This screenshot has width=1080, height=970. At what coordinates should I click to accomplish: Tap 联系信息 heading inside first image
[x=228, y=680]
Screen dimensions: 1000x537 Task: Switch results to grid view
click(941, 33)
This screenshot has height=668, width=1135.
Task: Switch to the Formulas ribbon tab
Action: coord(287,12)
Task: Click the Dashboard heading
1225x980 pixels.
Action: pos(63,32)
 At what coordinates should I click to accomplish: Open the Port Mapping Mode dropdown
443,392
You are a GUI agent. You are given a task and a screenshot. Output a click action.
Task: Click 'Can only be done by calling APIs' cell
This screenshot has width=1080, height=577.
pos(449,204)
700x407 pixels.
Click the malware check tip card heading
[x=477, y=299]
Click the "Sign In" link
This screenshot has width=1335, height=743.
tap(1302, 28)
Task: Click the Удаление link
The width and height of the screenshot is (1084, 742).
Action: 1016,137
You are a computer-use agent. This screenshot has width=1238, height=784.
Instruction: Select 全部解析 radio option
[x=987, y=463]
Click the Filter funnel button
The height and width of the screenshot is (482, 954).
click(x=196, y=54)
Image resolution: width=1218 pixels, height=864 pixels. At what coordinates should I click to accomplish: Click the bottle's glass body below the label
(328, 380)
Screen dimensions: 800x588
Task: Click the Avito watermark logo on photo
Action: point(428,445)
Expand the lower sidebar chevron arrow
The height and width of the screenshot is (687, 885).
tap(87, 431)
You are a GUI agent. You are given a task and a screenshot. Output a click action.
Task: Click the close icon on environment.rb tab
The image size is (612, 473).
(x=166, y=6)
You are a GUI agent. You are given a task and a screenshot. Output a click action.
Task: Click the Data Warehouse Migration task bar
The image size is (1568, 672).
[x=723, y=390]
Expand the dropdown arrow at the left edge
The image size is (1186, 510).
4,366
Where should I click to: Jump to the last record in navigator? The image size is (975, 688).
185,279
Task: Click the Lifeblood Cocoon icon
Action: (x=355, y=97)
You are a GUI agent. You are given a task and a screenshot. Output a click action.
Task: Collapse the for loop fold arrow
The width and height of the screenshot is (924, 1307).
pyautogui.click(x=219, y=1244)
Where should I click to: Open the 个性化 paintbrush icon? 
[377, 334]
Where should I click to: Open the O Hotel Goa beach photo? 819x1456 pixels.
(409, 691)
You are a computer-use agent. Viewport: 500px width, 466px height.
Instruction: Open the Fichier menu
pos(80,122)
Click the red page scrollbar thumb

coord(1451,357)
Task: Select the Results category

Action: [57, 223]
════════
» Work item
Whenever the word "link" appears in a line above, copy that line.

» Result of the task
Click the "Sign In" link
Task: Click the Удаление link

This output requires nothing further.